2. If you’re young and healthy, you probably don’t need to take Paxlovid.

Most people who get sick with COVID-19 are able to recover at home, especially if they’re younger, healthier, have been vaccinated and boosted, and have good access to healthcare. For these people, some of the things you do to feel better if you have the flu or a bad cold also help with COVID-19 symptoms. That includes getting enough rest, staying hydrated and taking over-the-counter medications such as Tylenol and Advil to relieve fever, aches and pains. The Centers for Disease Control and Prevention has guidance for at-home treatment of COVID-19.

“If you’re young and healthy, the value of Paxlovid is really reduced because your chance of getting hospitalized is low. And if you are up to date on your vaccination, it is extraordinarily low,” Dr. Wohl says.

Paxlovid’s ability to shave off time to recovery is also not strong, Dr. Wohl warns. “In clinical studies, while it prevented hospitalization, Paxlovid’s track record of making symptoms go away quicker was mixed. So, if you’re looking to get your symptoms gone quicker or get back to work quicker, data show Paxlovid doesn’t reliably do that.”

3. It’s important to ask your doctor whether your medications are safe to take with Paxlovid.

Paxlovid is a combination of two medications: one that works against the virus and another that helps boost the level of the first drug in the body. This boosting agent can also make the levels of some other medications higher, which can be dangerous. However, in most cases where there is an interaction between Paxlovid and another medication, it can be managed by temporarily holding or reducing the dose of the other medication.

“For some people, Paxlovid is not an option due to serious interactions with medications they need to take, but clinicians sometimes are withholding Paxlovid from people at high risk of progressing to severe COVID-19 because of a drug interaction that can be easily managed,” Dr. Wohl says. “For example, while Paxlovid can interact with statin medications used to control cholesterol, holding the statin for the five-day course of Paxlovid poses no risk to the patient and would allow the patient to reduce their risk of ending up in the hospital due to COVID-19.”

There are online drug interaction checkers specially developed to help clinicians see which medications Paxlovid interacts with, and these provide advice on management.

4. COVID-19 rebound can happen with or without Paxlovid.
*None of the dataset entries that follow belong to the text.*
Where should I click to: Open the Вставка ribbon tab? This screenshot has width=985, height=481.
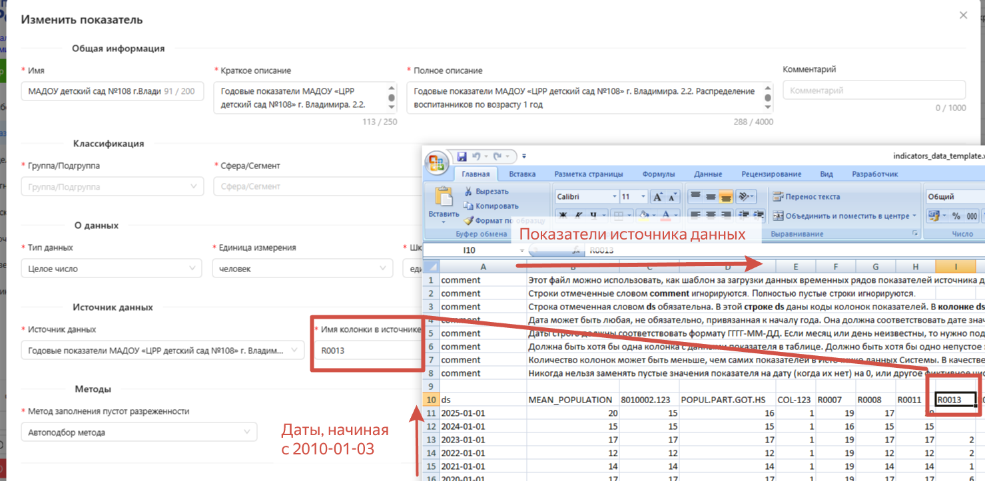coord(522,174)
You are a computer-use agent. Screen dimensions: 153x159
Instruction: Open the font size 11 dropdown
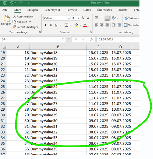point(79,18)
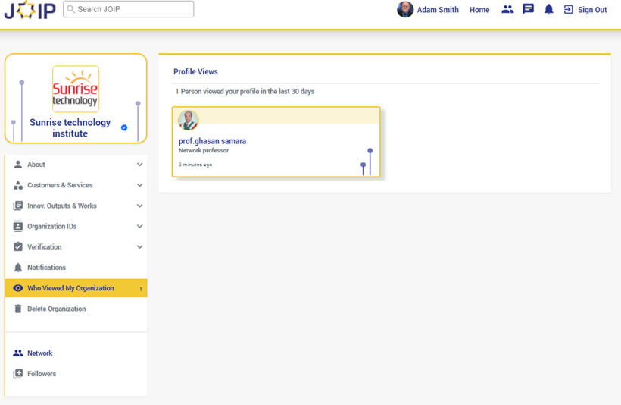This screenshot has width=621, height=405.
Task: Expand Innov. Outputs & Works chevron
Action: coord(139,206)
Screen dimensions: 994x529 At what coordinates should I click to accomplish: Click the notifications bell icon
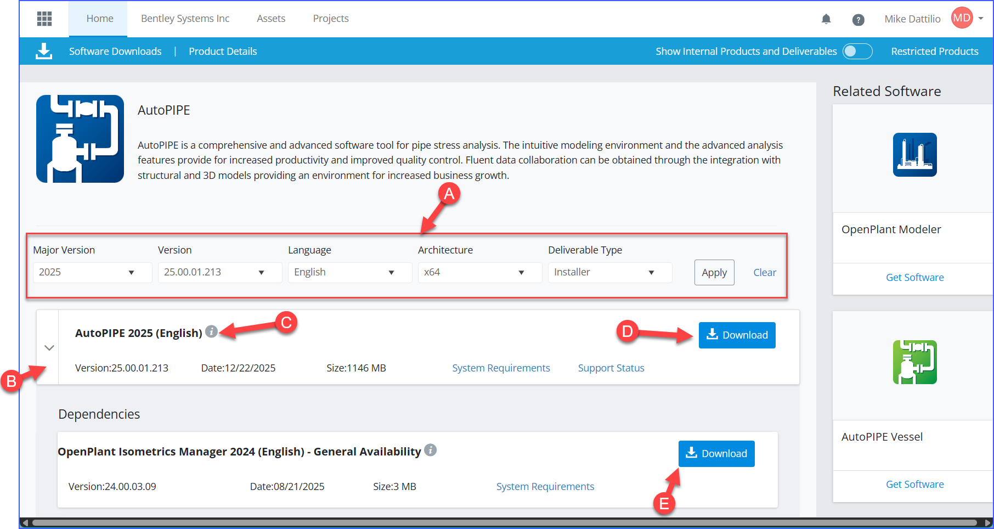pos(826,19)
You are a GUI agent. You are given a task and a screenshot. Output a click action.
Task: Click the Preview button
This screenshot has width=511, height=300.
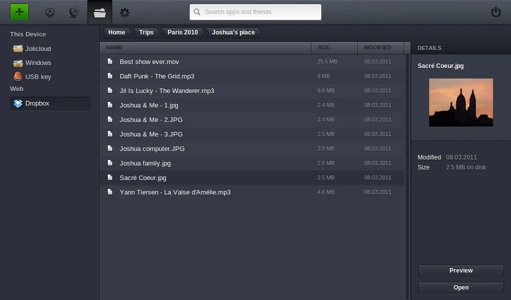pos(461,271)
For some people, COVID-19 symptoms may improve and then return a few days later. In some cases, people report that their home tests became negative as they were recovering, then turned positive when their symptoms started up again. This is called rebound and was initially reported in people taking Paxlovid. Studies now show that even people not taking Paxlovid or any COVID-19 medication can experience rebound; however, there is some evidence to suggest it may be more common in people treated with Paxlovid.
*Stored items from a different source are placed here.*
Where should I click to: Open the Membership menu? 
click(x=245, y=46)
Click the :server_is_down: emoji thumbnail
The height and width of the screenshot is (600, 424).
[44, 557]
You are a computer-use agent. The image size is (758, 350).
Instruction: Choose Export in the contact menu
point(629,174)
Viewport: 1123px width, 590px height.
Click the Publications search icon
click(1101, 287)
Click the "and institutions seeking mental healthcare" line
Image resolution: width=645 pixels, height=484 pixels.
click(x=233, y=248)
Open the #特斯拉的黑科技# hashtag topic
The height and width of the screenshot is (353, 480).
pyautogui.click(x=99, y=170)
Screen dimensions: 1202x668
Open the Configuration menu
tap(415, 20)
“That’s another factor to consider. If you don’t really need Paxlovid, that risk of a rebound means you’re starting back all over again,” Dr. Wohl says. “You’re out of work longer, you’re feeling miserable, and you have a prolonged period of feeling worse.”

5. Start Paxlovid within five days of developing symptoms.

If you have mild to moderate symptoms, test positive for COVID-19 and think you are eligible for Paxlovid, talk to your doctor promptly. A healthcare provider or pharmacist can determine whether you should take the medication.

Once you’re prescribed Paxlovid, you will take three pills twice a day for five days. It should be started within five days of symptom onset.

Paxlovid can cause interactions with widely used medications, including statins, blood thinners and some antidepressants, so ask your doctor if Paxlovid can be taken safely with your medications. The Food and Drug Administration does not recommend Paxlovid for people with severe kidney or liver disease.